__Recorded information__:
#####
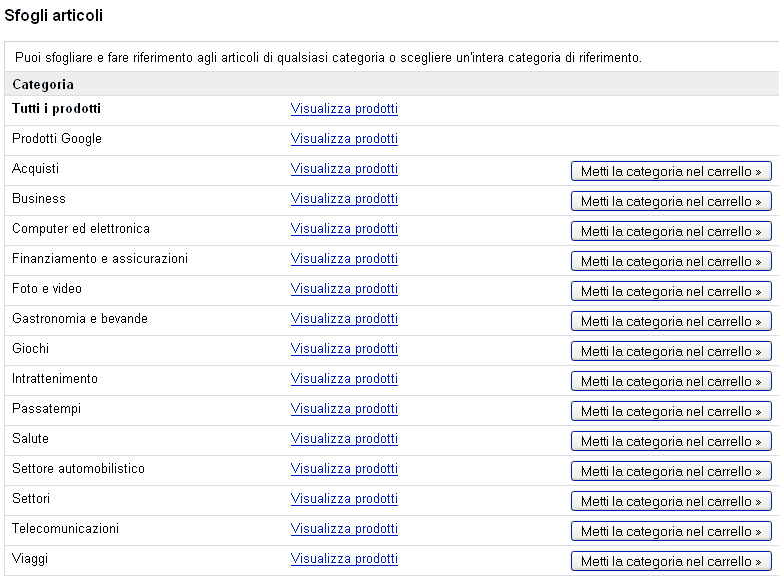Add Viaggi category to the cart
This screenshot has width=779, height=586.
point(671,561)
#####
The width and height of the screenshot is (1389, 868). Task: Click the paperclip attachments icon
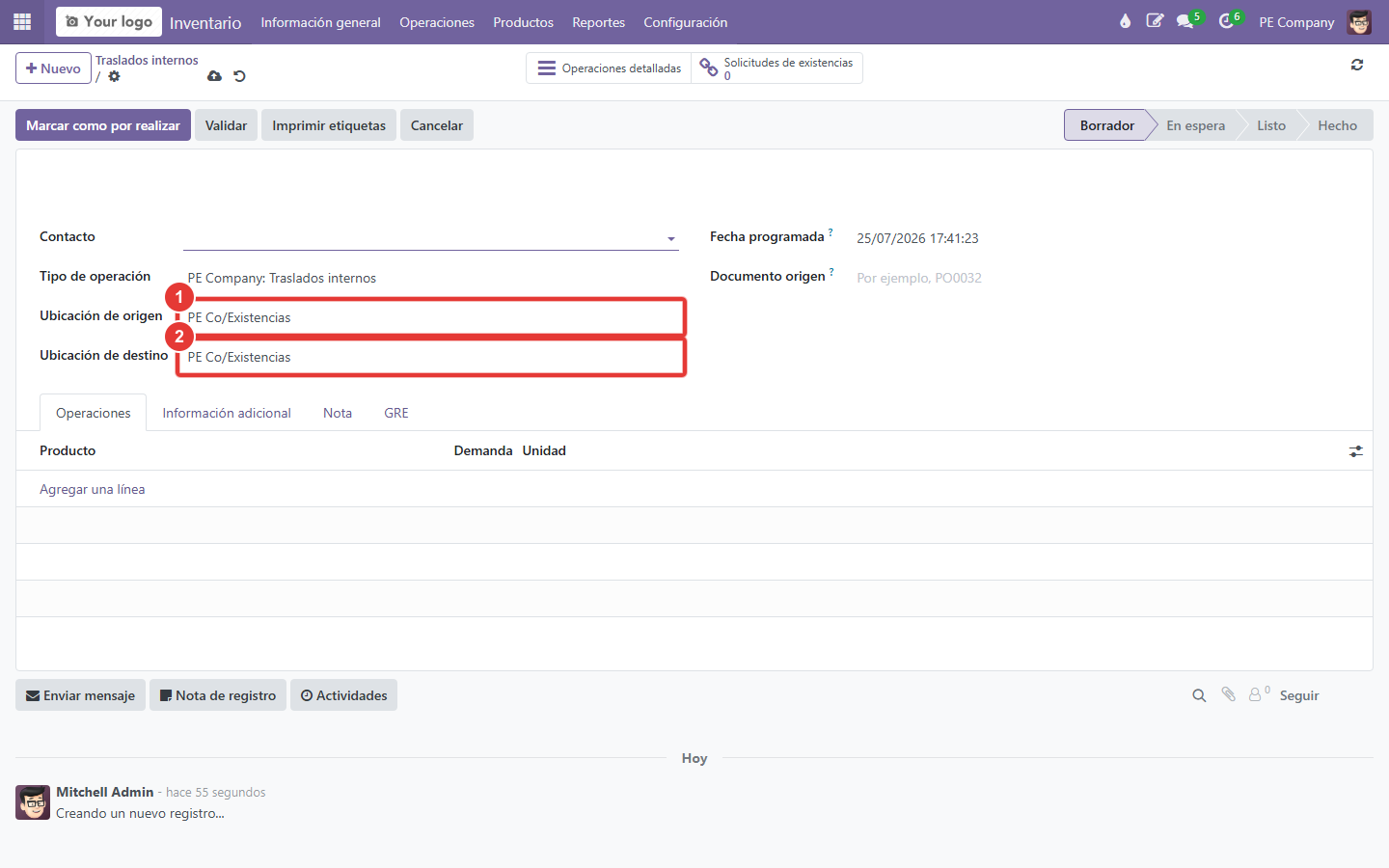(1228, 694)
#####
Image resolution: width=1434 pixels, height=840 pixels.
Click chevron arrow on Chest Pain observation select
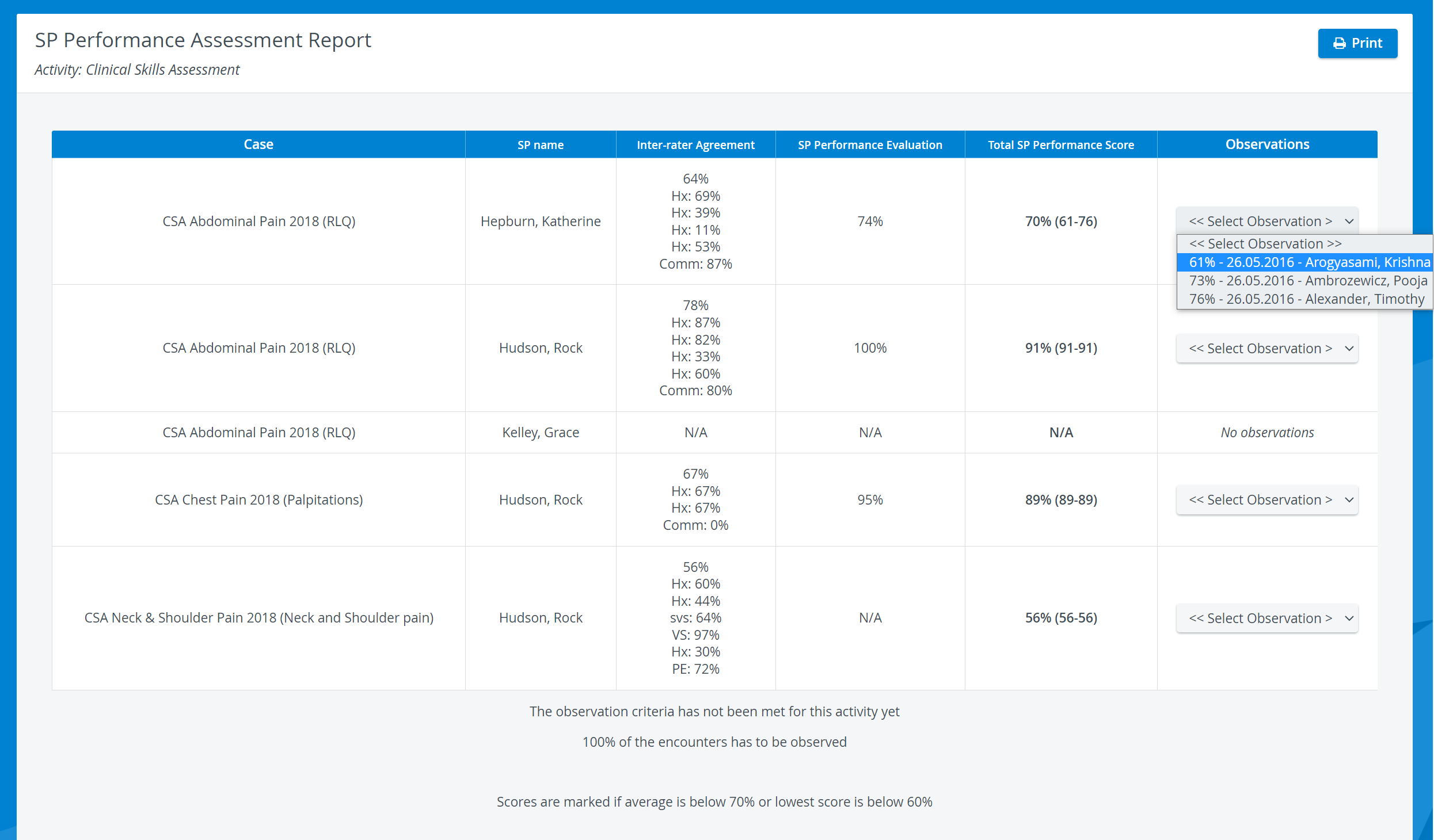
#####
__The problem__: Arrange the stretch of the records from the line containing "Add Viaggi category to the cart" through the line containing "point(671,561)" as a Markdown table with the columns No. and Text, numbering each row and omitting blank lines. Leave the pictures out of the answer.

__Response below__:
| No. | Text |
|---|---|
| 1 | Add Viaggi category to the cart |
| 2 | This screenshot has width=779, height=586. |
| 3 | point(671,561) |